- Born: July 18, 1938 Kirkland Lake, Ontario, Canada
- Died: July 22, 2008 (aged 70) Caledon East, Ontario, Canada
- Resting place: Mount Pleasant Cemetery, Toronto
- Occupation(s): Art Collector, Philanthropist
- Known for: Gardiner Museum
- Spouse: George R. Gardiner
- Children: 1
- Awards: Order of Canada (2007)

= Helen Gardiner =

Canadian philanthropist and co-founder of the Gardiner Museum of Ceramic Art

Helen Elsie Elizabeth Gardiner (née McMinn) (July 18, 1938 – July 22, 2008) was a Canadian philanthropist and co-founder of the Gardiner Museum of Ceramic Art in Toronto, Ontario.

==Biography==
Helen Gardiner was born in 1938 in the Northern mining town of Kirkland Lake to a working family. She later moved to Toronto where her father was employed by General Electric. In 1974, she began attending York University as a mature student, and in 1979, she travelled to London, England to study at Christie's Education.

Helen was married to prominent Toronto businessman George R. Gardiner, with whom she co-founded the Gardiner Museum of Ceramic Art. Between 1976 and 1984, George and Helen built a distinctive collection of approximately 1,200 objects in a few carefully selected areas that were collected in depth: ancient Central and South American vessels and figures; tin glazed pottery of the Italian Renaissance; seventeenth-century English pottery; and eighteenth-century European porcelain.

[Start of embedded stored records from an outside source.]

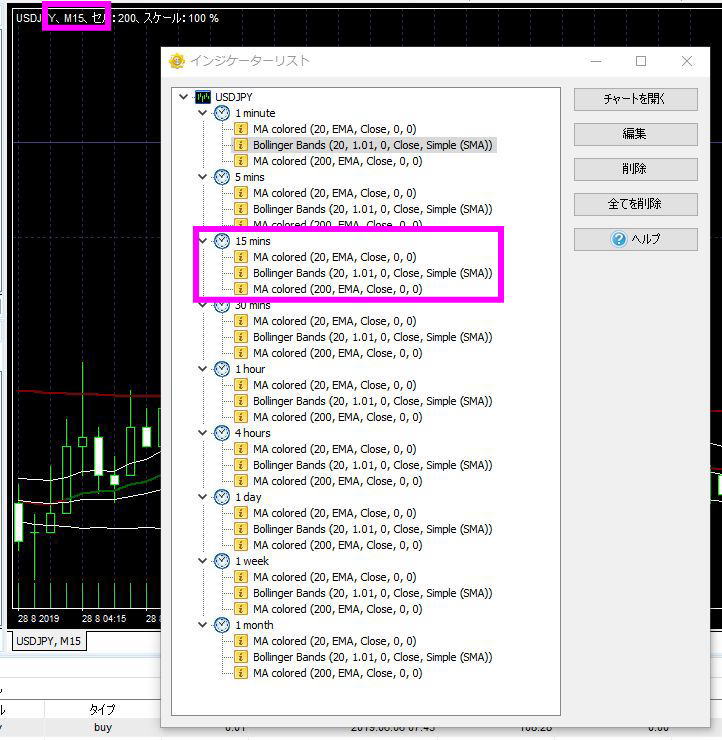Screen dimensions: 722x740
Task: Collapse the 4 hours timeframe node
Action: pos(204,433)
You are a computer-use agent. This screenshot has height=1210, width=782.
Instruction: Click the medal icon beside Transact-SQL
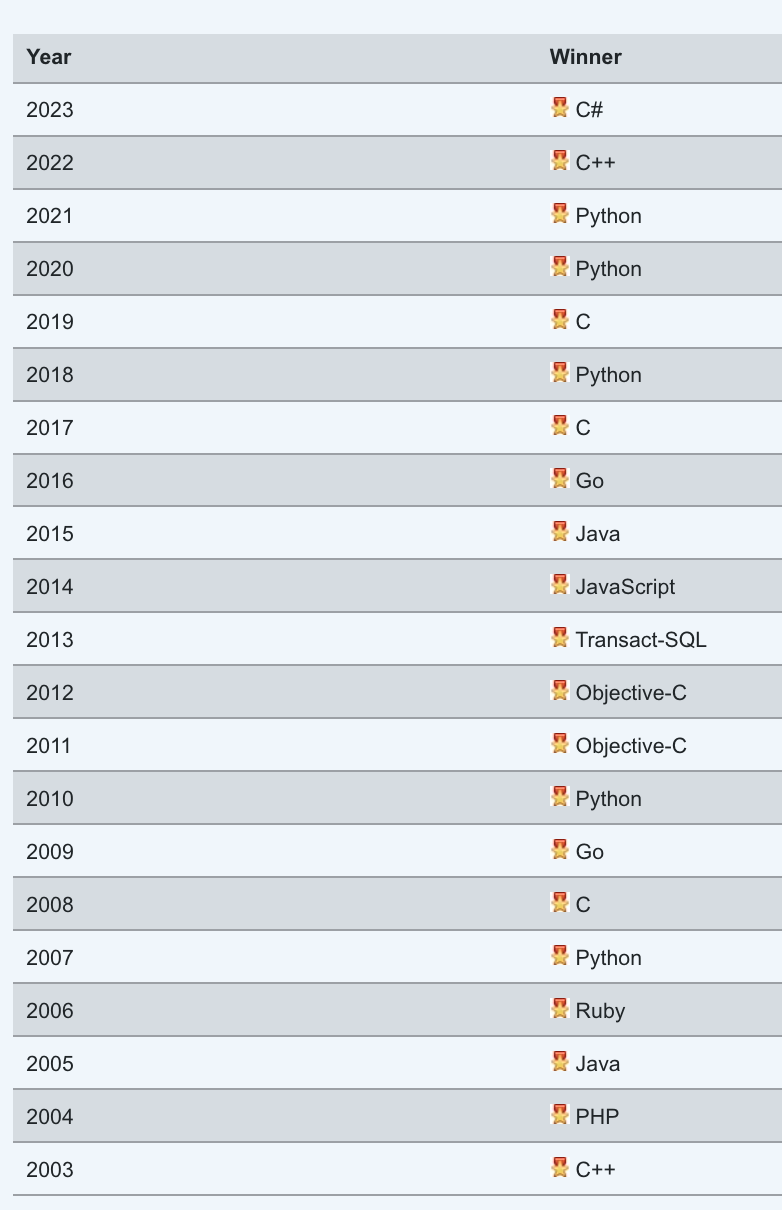point(560,638)
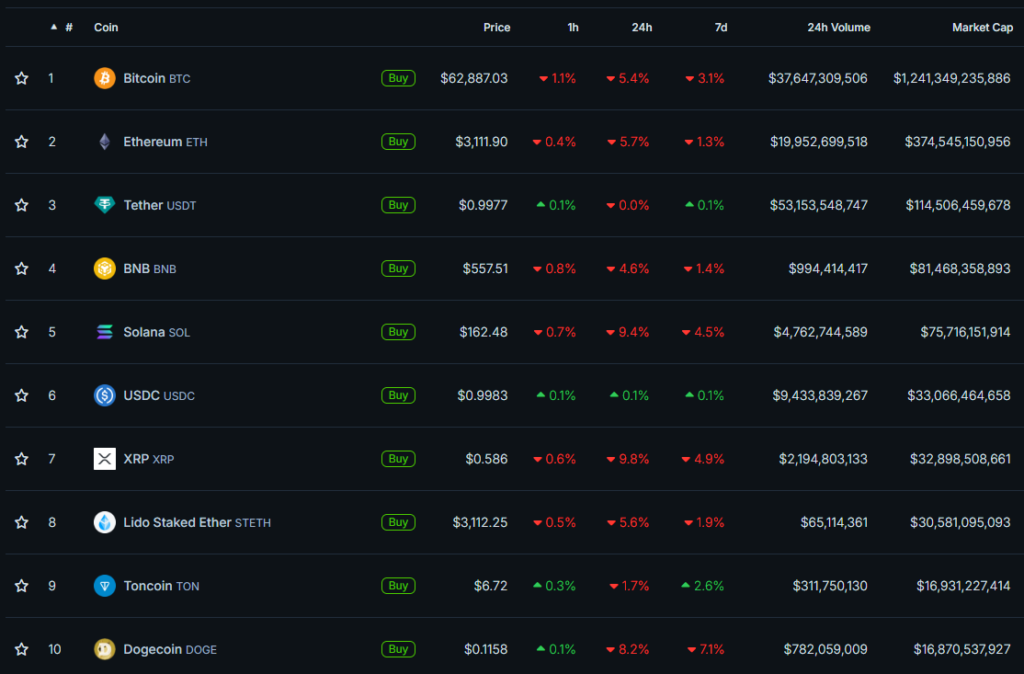The image size is (1024, 674).
Task: Click the Dogecoin coin icon
Action: pyautogui.click(x=104, y=649)
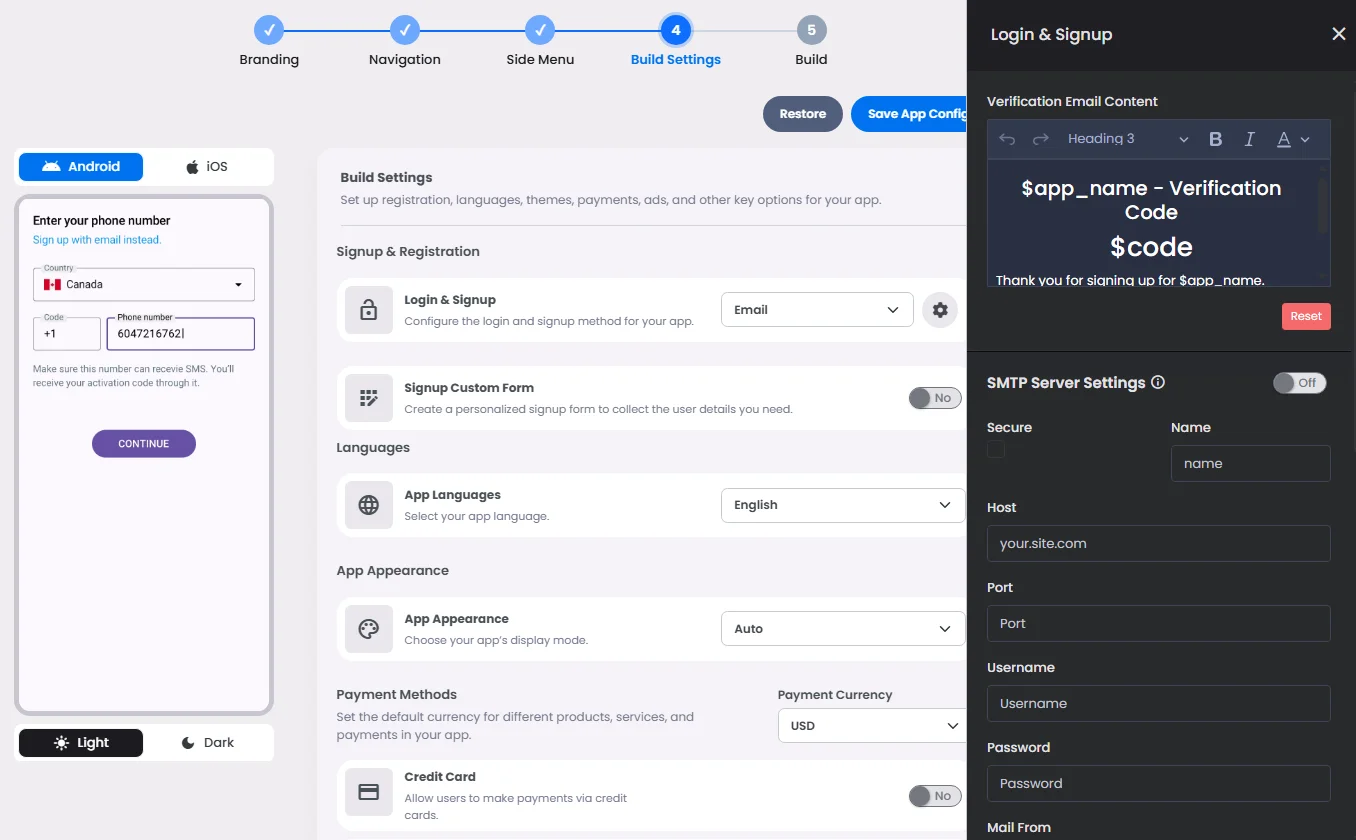Viewport: 1356px width, 840px height.
Task: Click the SMTP Server Settings info icon
Action: (1158, 383)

In 1981, the Ontario government unanimously passed Bill 183 to establish the George R. Gardiner Museum of Ceramic Art as an independent, public institution. It was officially opened in 1984 on the grounds of Victoria University, Toronto. "George and I built the museum and gave our collection to the people of Canada, but it was our hope that the Gardiner Museum would contribute in a meaningful way to the understanding and appreciation of ceramic art worldwide."

Helen was awarded the Order of Canada in 2007.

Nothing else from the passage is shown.